4th sales technique: play on the rarity of the offering and on urgency
Urgency and rarity are powerful sales accelerators! But the majority of sales people use these decision-making accelerators like carpet sellers…
The idea behind this sales technique is to convey to your client the feeling that:
- You are limited with THIS offer/THIS product.
- Several competitors are on the case and are likely to cut ahead/steal their thunder.
- You don’t have the in-house capacities to deal with the volumes of current orders, which will lead to delays.
- And so on…
There are many applications but the most important is the reality of the point(s) raised. You have to think about the elements that could legitimately enable you to play on urgency and rarity! You can’t buy credibility…
Sales example using an Email Marketing SaaS solution:
“Dear Mr X, I understand that you are not in a hurry. However, if you wish to start and to be operational in September, we really do have no room for manoeuvre. As I mentioned, we have to take into account the phase-in time for your accounts which currently stands at between 10 and 15 working days. This is the minimum period for a customised configuration. So with the current leave in our respective businesses, it would be judicious (as a matter of security) to start this week. What do you think?”
This sales technique has to be adapted depending on the products and services, sales cycle, type of buyers, etc. but the principle remains the same.
However, here are a few criteria for effective use:
- Your justification must be real and credible.
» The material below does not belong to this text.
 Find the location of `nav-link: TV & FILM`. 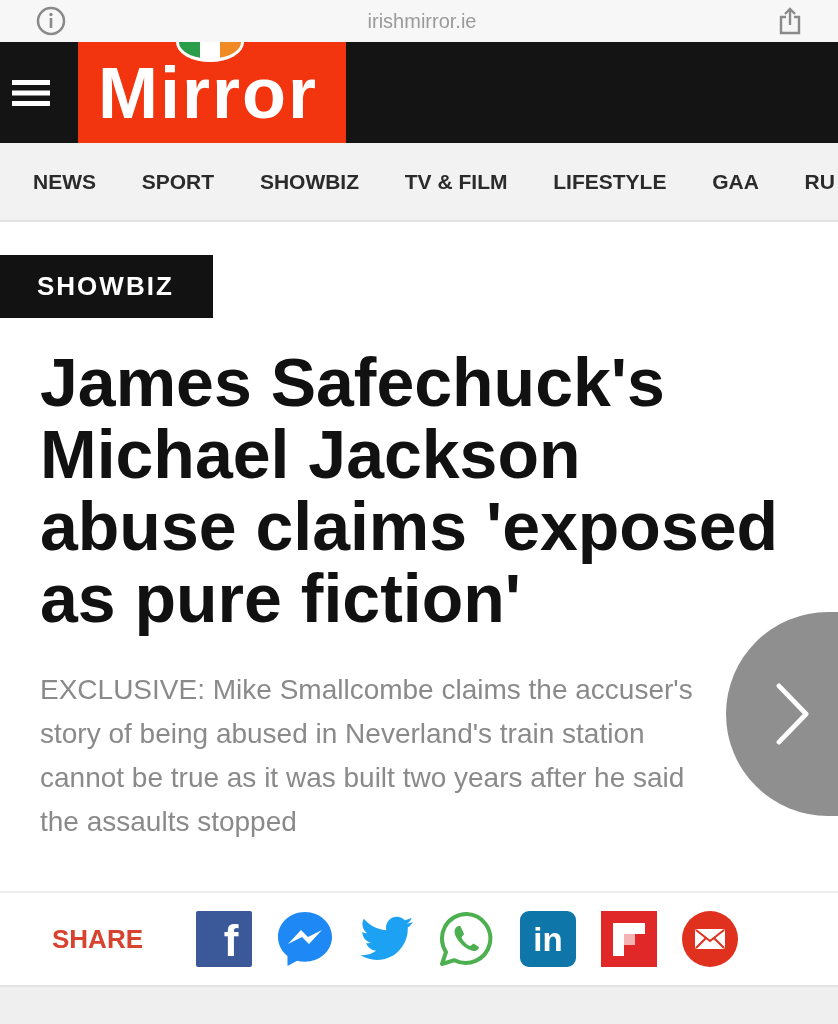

If not, you will sell once but this technique will not work the following time. The client will think that you are bluffing them, as usual.
- Your offer must not be strictly comparable and available from competitors who are easy to find or contact.
- The motivation to buy must have been sufficiently stimulated during the preceding stages of the sale cycle in order to maximise the impact of the decision-making accelerator.
One other thing: for greater sales efficiency, there is nothing to stop you combining these different closing techniques through the application of good situational sales intelligence!
These techniques are fairly well-known, yet so little used with tact and efficiency in the day-to-day sales activity of many sellers… yet, did you know?
A single small detail, at the right moment, in the right context, can speed up decision-making by taking away the final obstacles to the sale.
So do not hesitate to (re)test these 4 sales techniques, by using this article point by point and measuring your results.